The loss of heterochromatic marks accompanies telomere lengthening. (A) Mean H4k20me3 intensity for primary MEFs (passage 2), in vitro cultured ICM, cells from the 96-well plate, and established ES cells at passage 9. (Lower graphs) The H4k20me3 histograms for the same samples. Note that in the ICM as well as in the 96-well plate there are cells with low H4k20me3 signals. (B) Percentage of cells with less than 7 arbitrary units of H4k20me3 fluorescence. Note the portion of cells with low methylation signal in both the cultured ICM and the 96-well plate. (C) Colocalization of the H4k20me3 heterochromatic mark with telomeres in percentage for the samples described in A. (D) Representative images of telomeres and H4k20me3 signals for the samples described in A. (E) Mean H3k9me3 intensity and histograms for the samples described in A. (F) Percentage of cells with less than 7 arbitrary units of H3k9me3 fluorescence. Note the portion of cells with low methylation signal in the cultured ICM and the 96-well plate. (G) Percentage of colocalization of the H3k9me3 heterochromatic mark with telomeres for the samples described in A. (H) Representative images of telomeres and H3k9me3 signals for the samples described in A. n = number of ICM or 96-well plate colonies or independent ES, and primary MEF cultures. Arbitrary units of H4k20me3 fluorescence is plotted. (Scale bars, 10 μm.)

Fig. 4.

Analysis of TRF1 and Oct4 expression during isolation of ES cells. (A) Mean TRF1 intensity for primary MEFs (passage 2), in vitro cultivated ICM, 96-well plate emerging ES cells, and established ES-cell lines at passage 9 analyzed by telomapping. (B) (Left) Mean Oct3/4 intensity for the same samples described in A. (Right) Percentage of cells with Oct3/4 intensity bigger than 20 a.u.
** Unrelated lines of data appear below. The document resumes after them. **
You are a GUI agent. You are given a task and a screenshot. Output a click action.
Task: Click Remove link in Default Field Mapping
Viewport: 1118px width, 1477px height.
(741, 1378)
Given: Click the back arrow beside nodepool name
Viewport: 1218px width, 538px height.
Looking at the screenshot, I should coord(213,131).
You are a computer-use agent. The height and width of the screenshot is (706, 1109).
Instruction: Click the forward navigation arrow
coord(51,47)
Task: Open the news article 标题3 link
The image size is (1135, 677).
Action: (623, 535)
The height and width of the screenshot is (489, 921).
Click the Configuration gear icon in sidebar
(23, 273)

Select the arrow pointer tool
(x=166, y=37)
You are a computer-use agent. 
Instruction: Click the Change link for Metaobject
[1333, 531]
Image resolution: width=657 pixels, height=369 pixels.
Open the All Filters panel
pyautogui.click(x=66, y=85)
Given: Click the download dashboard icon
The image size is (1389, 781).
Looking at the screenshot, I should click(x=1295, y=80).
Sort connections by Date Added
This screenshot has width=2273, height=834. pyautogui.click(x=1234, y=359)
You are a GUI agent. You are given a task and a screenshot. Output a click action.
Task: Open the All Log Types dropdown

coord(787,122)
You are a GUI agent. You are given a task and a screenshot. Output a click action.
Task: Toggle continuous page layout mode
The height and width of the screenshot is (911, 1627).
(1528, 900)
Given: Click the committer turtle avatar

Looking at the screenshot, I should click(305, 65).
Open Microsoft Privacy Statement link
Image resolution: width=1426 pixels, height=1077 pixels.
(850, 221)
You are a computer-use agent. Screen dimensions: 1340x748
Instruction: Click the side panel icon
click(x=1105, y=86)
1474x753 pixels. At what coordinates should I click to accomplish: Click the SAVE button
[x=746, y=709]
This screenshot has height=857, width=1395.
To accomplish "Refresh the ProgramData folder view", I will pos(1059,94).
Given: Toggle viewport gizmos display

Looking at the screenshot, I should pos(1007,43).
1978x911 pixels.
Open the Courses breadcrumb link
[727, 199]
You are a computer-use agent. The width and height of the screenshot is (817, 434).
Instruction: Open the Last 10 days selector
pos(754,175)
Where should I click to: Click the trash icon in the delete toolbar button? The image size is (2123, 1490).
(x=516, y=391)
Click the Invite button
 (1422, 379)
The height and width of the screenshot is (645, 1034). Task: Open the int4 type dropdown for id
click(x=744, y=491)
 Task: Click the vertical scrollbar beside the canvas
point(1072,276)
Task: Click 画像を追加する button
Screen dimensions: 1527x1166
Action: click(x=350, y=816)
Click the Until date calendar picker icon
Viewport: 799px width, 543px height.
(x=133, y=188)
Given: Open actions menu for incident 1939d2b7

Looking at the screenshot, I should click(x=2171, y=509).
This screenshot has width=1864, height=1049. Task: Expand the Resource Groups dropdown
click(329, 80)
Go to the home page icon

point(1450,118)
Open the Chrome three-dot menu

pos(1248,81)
Note that at the cultured ICM stage, a 38% of cells are Oc3/4 positive. (C) Representative images of TRF1 and Oct3/4 expression for the same samples described in A. (Scale bars, 10 μm.) n = number of ICM or 96-well plate colonies or ES and primary MEF cultures. (D) Mean TRF1 intensity values for primary MEFs, the cell line L5178Y-R or R cells, cultured ICM, and ES passage 9. (E) Mean Oct3/4 intensity for the samples described in D. (F) TRF1 expression frequency histograms corresponding for the samples described in D. (G) Oct3/4 expression frequency histograms corresponding to the samples described in D. (H) Representative images of TRF1 and Oct3/4 expression for the samples described in D. (Scale bars, 10 μm.) (I) TRF1 intensity values plotted against Oct3/4 intensity values to analyze correlation. Primary MEFs, cultured ICM, and established ES cells at passage 9 are shown in the Upper panels. (Lower) Cells from the cultivated ICM were divided in high or low TRF1 intensity for the analysis. n = number of ICM colonies or L5178Y-R, ES, primary MEF cultures.